State in running to take hazardous wastewater

DENVER — The U.S. Army is considering trucking hazardous wastewater from a chemical weapons destruction plant in Colorado to another state because the plant isn’t yet fully operational.

Incinerators in Texas and Arkansas are under consideration to destroy up to 250,000 gallons of wastewater from the Pueblo Chemical Depot, but officials couldn’t immediately provide the exact locations.

The southern Colorado plant is dismantling and neutralizing shells containing mustard agent but can’t yet process the wastewater and is running out of storage space, officials said.

The waste is primarily saltwater but could irritate human skin because it contains a caustic chemical used to neutralize the mustard. Officials said the wastewater contains no mustard agent.

The highly automated, $4.5 billion plant is destroying about 780,000 shells filled with 2,500 tons of mustard agent under an international treaty.
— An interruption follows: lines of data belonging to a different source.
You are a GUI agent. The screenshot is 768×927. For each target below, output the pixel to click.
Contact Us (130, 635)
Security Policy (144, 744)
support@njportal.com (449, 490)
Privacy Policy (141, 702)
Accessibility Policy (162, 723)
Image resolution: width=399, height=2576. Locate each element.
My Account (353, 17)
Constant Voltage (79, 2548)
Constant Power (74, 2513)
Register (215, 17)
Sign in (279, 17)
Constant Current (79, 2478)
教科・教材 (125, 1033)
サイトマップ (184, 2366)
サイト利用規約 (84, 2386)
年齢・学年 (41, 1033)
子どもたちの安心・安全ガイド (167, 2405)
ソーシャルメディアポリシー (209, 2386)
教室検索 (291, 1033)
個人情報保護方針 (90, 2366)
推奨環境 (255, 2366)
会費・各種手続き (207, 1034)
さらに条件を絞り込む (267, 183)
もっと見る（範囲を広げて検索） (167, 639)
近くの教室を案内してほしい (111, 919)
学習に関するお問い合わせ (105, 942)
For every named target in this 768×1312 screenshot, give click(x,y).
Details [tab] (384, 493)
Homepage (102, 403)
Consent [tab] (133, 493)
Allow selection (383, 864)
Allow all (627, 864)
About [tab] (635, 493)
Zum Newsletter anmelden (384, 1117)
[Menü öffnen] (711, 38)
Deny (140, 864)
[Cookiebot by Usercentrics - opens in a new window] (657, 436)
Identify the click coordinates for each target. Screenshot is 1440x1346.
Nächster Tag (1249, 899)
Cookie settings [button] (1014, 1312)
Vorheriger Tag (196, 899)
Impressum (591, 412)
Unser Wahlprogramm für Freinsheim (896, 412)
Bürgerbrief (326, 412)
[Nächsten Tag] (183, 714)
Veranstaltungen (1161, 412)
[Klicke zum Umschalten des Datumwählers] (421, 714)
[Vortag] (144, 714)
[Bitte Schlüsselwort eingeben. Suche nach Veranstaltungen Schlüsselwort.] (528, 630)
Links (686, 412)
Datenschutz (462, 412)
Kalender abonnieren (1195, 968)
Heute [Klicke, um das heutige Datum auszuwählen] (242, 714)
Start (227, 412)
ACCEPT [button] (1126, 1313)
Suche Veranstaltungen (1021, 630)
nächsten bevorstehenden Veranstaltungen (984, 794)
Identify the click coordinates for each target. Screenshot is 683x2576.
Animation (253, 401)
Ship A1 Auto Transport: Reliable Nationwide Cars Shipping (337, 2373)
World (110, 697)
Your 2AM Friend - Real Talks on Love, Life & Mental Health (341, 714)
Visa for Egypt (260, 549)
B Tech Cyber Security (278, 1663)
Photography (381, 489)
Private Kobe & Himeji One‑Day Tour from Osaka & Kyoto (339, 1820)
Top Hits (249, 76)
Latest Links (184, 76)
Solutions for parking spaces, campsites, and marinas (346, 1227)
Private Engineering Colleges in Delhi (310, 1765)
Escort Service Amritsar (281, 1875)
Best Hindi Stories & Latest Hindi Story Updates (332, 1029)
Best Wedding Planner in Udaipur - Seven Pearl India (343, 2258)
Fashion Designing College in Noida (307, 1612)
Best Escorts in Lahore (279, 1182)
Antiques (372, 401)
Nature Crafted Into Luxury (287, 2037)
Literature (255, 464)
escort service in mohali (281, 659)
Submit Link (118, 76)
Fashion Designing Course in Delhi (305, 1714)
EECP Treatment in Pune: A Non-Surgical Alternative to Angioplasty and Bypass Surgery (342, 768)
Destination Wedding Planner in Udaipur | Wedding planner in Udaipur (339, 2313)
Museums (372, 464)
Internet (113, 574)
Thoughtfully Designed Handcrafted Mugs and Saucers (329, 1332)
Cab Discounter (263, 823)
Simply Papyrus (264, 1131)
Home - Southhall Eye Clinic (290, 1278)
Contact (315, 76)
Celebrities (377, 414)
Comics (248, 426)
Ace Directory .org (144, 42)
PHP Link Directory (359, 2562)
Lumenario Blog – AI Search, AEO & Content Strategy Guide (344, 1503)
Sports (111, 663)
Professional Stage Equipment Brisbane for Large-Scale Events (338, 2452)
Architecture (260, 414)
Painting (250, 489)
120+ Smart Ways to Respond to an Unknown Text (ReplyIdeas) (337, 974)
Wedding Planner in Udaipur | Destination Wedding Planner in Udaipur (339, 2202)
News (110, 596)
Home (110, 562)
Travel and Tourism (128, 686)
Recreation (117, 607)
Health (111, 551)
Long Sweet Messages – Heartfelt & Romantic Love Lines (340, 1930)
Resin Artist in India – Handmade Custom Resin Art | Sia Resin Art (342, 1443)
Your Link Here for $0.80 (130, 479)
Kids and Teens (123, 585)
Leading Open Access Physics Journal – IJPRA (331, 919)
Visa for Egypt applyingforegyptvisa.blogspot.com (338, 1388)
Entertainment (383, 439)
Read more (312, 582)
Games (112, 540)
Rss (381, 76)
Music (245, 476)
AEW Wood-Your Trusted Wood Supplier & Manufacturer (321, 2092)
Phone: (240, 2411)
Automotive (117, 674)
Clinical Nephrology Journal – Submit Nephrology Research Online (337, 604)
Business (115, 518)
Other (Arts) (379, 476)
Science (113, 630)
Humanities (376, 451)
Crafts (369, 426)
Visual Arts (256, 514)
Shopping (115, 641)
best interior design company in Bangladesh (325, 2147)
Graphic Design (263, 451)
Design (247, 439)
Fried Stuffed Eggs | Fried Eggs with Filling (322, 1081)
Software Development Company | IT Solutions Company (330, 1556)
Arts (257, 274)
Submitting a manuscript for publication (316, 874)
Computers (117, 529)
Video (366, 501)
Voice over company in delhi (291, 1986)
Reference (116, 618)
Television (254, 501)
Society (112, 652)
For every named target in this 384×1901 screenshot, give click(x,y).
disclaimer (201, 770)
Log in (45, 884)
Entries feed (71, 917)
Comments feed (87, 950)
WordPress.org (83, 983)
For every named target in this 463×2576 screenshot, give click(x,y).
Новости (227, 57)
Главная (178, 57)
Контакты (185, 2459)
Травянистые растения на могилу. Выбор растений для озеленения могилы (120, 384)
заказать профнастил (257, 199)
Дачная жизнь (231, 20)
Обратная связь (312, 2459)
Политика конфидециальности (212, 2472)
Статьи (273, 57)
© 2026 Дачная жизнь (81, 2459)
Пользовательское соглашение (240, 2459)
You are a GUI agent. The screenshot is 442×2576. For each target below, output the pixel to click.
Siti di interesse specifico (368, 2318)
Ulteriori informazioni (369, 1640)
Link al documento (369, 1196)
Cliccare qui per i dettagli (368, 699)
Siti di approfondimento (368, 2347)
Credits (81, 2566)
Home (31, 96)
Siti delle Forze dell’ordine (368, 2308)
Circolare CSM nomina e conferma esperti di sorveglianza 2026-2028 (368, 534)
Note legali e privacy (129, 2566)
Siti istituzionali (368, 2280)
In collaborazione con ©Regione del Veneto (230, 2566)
It’s the largest remaining stockpile of chemical weapons in the U.S.

Mustard agent can maim or kill by blistering skin, scarring eyes and inflaming airways.

Under most conditions, it’s a thick liquid, not a gas as commonly believed. It is colorless and almost odorless but got its name because impurities made early versions smell like mustard plants.

The Pueblo plant began work last year and has destroyed more than 19,600 shells and 112 tons of mustard, depot spokesman Tom Schultz said.

But a leak delayed the start of one of the last steps in the process — removing salts and other chemicals from the water and converting them to a solid that can be taken to a hazardous waste dump. The water would then be reused in the plant.

The leak has been repaired but officials don’t know whether that part of the plant will be ready before they run out of storage space, so they’re making plans to ship some wastewater elsewhere if necessary.

No decision has been made, Schultz said, and the plant still needs to get approval from state health officials in Colorado to ship the wastewater by truck.